[EXCERPT PROVIDED]
Concerns have been raised about their environmental practices. Lead and other dangerous chemicals coming from Exide's plants have repeatedly polluted communities around the United States, triggering protests and extensive media coverage.

In March 2001, Exide pleaded guilty to fraud conspiracy charges and agreed to pay a fine of $27.5 million to end a federal criminal investigation into auto battery sales to customers of Sears. The case arose from investigations and accusations that Exide conspired with Sears to sell used batteries as new to Sears customers and that Exide officials had paid bribes to conceal the fraud. In 2002, two former top executives of Exide were sentenced to prison for their scheme to sell defective batteries to Sears. Former Exide president Douglas N. Pearson was sentenced to five years and four months in prison and ordered to pay a $150,000 fine. Pearson's accomplice, former Exide chief executive Arthur M. Hawkins, was sentenced to 10 years in prison and ordered to pay a $1 million fine. The two were convicted of wire fraud and conspiracy to commit wire fraud in a huge scheme to sell defective Exide batteries to Sears for its Die-hard battery line.

In 2008, it was reported that Exide was emitting two times the number of pollutants allowed into the environment at their secondary lead-acid battery smelter plant in Bristol, Tennessee.

In 2013, Exide was under federal criminal investigation for emitting high levels of harmful pollutants from its battery recycling plant in Vernon, California. Hundreds of residents had complained for years about Exide's toxic emissions before state and federal agencies acted.

In fall 2017, the Department of Toxic Substances Control began to implement their plans to remove lead-contaminated soil from 2,500 residential properties near the closed Exide lead-acid battery plant in Vernon. It is believed to be the largest environmental cleanup effort of its kind in California history, encompassing seven Los Angeles County neighborhoods. California state regulators estimate that Exide's operations may have threatened the health of an estimated 100,000 people and 10,000 residential properties. A total of $192 million has been authorized by the state for the massive cleanup effort; $176.6 million of which was approved by Governor Jerry Brown in April 2016.

[DATASET]

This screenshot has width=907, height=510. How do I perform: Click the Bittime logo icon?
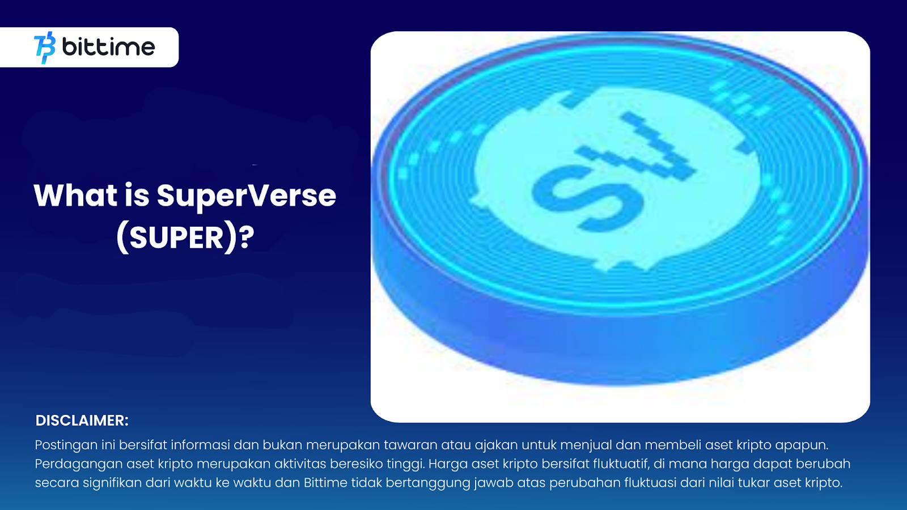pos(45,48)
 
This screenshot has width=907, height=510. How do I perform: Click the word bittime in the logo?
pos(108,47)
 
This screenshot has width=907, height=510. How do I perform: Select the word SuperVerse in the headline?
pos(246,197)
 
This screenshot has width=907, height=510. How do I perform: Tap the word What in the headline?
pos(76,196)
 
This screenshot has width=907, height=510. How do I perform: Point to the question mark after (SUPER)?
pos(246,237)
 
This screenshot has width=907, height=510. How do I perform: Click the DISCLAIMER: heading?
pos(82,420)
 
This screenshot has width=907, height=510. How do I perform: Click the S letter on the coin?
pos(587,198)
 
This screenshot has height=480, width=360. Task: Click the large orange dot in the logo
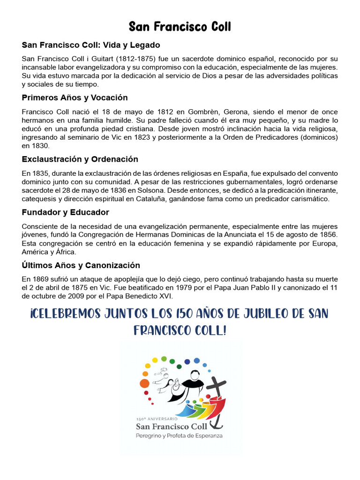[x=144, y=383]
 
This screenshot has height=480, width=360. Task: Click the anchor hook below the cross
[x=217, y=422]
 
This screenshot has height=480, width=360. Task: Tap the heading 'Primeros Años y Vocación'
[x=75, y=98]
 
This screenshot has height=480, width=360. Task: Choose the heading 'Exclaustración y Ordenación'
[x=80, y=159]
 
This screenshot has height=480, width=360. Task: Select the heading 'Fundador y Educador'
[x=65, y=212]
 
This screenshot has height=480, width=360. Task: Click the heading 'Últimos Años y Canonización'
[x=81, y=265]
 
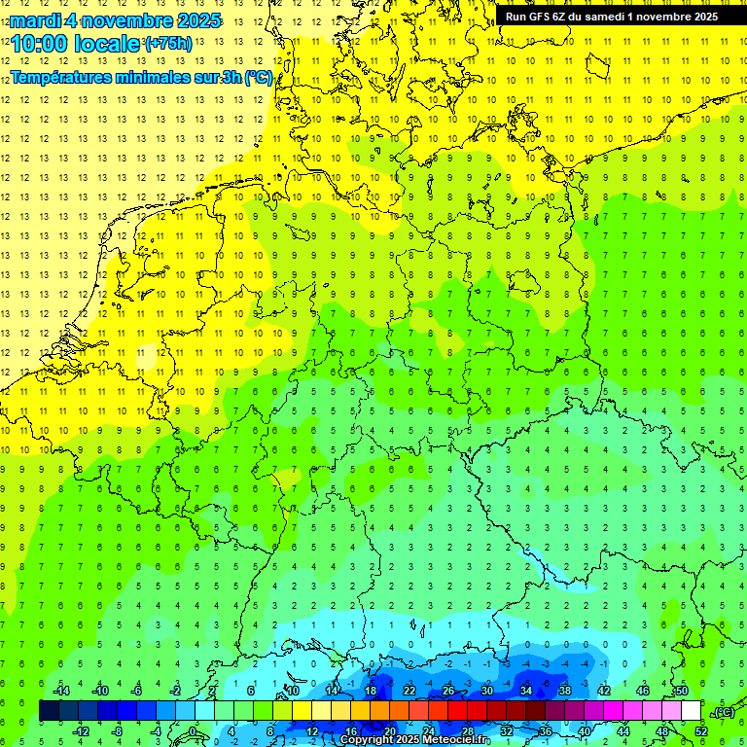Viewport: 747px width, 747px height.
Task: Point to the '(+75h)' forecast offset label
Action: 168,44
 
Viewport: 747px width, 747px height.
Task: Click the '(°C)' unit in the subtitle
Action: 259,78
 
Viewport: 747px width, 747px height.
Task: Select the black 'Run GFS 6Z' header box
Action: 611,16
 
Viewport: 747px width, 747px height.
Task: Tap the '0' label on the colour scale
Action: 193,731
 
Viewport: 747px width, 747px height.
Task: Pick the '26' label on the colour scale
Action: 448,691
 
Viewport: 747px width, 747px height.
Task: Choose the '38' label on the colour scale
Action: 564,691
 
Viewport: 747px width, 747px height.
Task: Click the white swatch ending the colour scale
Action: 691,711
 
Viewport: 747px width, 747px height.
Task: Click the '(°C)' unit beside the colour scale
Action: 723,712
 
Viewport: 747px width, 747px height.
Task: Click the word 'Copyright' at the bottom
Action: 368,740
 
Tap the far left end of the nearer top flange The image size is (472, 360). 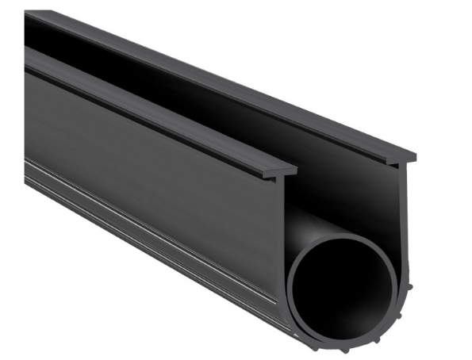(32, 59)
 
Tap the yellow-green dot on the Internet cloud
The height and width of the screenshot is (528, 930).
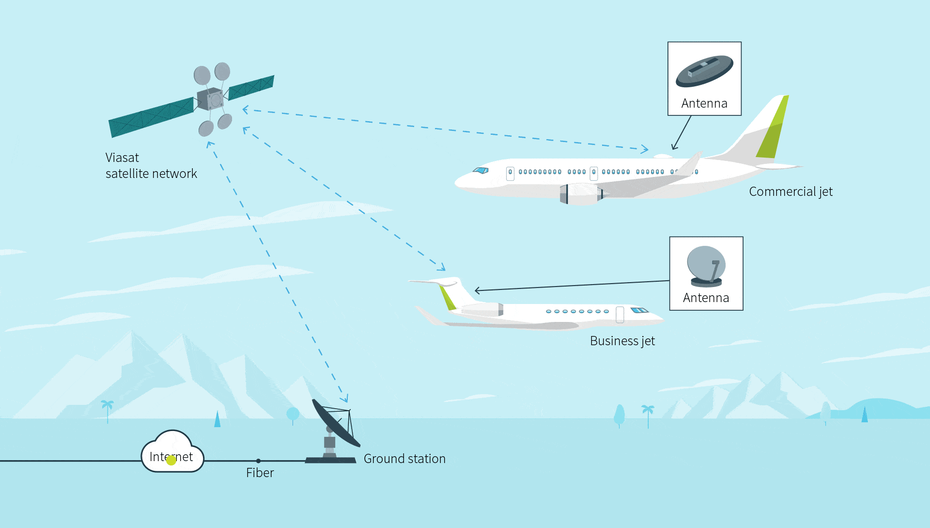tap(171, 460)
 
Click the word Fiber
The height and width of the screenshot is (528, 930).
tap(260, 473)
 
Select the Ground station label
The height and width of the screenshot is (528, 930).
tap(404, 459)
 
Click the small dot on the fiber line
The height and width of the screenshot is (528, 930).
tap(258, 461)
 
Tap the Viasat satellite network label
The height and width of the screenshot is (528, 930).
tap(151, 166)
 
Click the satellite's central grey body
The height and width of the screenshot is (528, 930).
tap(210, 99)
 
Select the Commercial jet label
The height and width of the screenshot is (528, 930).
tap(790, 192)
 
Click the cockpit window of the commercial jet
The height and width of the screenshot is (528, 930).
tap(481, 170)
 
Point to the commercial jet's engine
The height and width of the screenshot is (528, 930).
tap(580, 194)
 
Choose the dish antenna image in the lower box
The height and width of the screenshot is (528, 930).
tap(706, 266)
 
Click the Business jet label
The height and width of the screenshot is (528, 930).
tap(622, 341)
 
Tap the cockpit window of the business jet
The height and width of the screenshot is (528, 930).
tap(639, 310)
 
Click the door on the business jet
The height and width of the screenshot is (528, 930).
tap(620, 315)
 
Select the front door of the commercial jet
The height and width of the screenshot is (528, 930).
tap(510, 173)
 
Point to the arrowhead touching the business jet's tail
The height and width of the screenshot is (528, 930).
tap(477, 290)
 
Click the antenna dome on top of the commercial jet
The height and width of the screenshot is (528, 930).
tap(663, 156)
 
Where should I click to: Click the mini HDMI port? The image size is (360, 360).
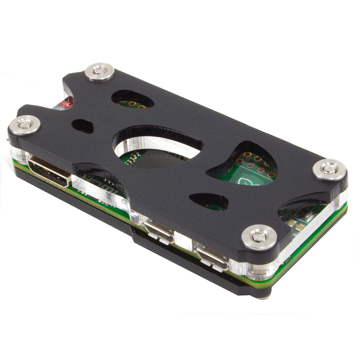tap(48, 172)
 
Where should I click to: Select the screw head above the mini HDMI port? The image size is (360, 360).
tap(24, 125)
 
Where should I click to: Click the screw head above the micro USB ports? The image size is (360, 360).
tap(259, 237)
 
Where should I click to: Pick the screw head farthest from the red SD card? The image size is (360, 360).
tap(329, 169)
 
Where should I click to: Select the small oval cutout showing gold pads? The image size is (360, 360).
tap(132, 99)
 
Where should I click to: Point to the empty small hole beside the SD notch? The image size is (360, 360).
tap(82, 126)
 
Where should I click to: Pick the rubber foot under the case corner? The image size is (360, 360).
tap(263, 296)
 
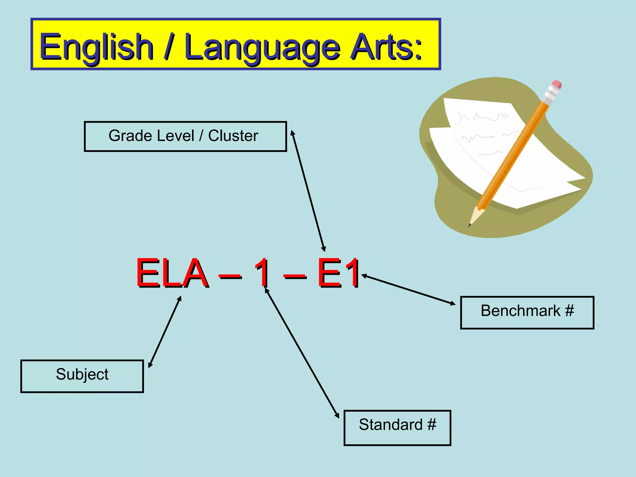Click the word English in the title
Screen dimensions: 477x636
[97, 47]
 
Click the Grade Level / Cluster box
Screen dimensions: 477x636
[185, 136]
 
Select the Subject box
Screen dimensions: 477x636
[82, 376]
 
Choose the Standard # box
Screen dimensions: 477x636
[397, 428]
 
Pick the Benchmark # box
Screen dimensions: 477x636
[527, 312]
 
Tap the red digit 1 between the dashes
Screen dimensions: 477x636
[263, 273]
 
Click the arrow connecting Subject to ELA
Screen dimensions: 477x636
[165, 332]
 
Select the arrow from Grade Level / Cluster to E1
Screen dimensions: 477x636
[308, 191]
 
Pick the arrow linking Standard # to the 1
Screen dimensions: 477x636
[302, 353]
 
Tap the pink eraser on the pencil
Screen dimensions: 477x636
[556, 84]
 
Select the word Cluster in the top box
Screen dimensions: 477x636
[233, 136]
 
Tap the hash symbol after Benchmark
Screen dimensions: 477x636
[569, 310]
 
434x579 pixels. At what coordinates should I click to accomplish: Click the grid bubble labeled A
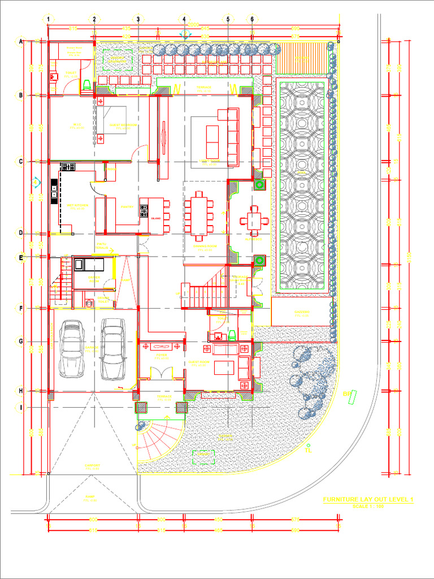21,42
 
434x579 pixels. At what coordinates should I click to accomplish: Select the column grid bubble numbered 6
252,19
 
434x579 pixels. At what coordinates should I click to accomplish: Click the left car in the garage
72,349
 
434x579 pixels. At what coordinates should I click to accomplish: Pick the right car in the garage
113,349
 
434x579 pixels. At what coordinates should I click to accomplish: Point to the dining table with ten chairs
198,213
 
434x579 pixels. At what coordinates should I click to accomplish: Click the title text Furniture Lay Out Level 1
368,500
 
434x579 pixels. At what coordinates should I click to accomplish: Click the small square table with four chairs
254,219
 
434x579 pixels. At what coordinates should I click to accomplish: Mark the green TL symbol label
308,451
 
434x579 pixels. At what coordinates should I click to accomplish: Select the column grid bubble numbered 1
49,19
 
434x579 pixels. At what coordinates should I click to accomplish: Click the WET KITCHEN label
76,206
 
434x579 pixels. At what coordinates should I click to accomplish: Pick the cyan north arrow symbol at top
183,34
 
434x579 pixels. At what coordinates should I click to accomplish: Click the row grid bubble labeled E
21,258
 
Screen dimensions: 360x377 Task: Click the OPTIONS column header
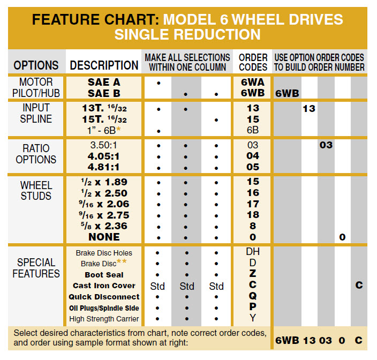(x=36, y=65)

[EXERCISE TASKS]
A: What sentence did former Exide chief executive Arthur M. Hawkins receive, according to the Exide excerpt?
B: Summarize the Exide excerpt in two sentences.
C: Extend the Exide excerpt by writing what comes after its last sentence.

[ACTIVITY ANSWERS]
A: He was sentenced to 10 years in prison and ordered to pay a $1 million fine.

B: Exide pleaded guilty in 2001 to fraud conspiracy charges over selling used and defective batteries to Sears customers as new, and two former top executives were later sentenced to prison. Lead and other pollutants from its plants, including a Bristol, Tennessee smelter and a Vernon, California recycling plant, drew federal criminal investigation and led to a state-funded cleanup of 2,500 residential properties that is believed to be the largest of its kind in California history.

C:
== Sustainability and recycling ==
Exide is one of the largest secondary recyclers in the world, and one of few battery companies with the ability to provide Total Battery Management, also known as "closed loop recycling." Closed loop recycling frees customers from the burden of handling spent batteries in their own facilities.
Recycling recovers 99% of all lead received at Exide's recycling centers. Every year Exide recycles millions of pounds of lead and recovers and neutralizes millions of gallons of sulfuric acid.

In 2017 Exide Technologies recycled 35 million pounds of plastic in the United States alone, which was used to produce 13 million new batteries.

Lead battery recycling is one of the best examples of a circular economy as recognized by the World Economic Forum.

Industry-wide, the closed loop process for recycling lead batteries keeps more than 1.7 million tons of lead batteries out of U.S. landfills annually.

Exide Technologies is a contributing member of the Advanced Lead Acid Battery Consortium (ALABC) and Lead Battery Research Working Group, formed by the North American lead battery industry with goals to advance technology, "undertake pre-competitive research to improve performance and longevity of lead batteries," and develop understanding of the crystal precipitation/dissolution process. Exide is also a member of EUROBAT, an association of European automotive and industrial battery manufacturers whose purpose is "to study all matters of interest to storage battery manufacturers and their sub-contractors in Europe, Middle East and Africa." Exide's president, CEO, and chairman, Timothy D. Vargo, is also a board member of Battery Council International, "a not-for-profit trade association formed to promote the interests of the international battery industry."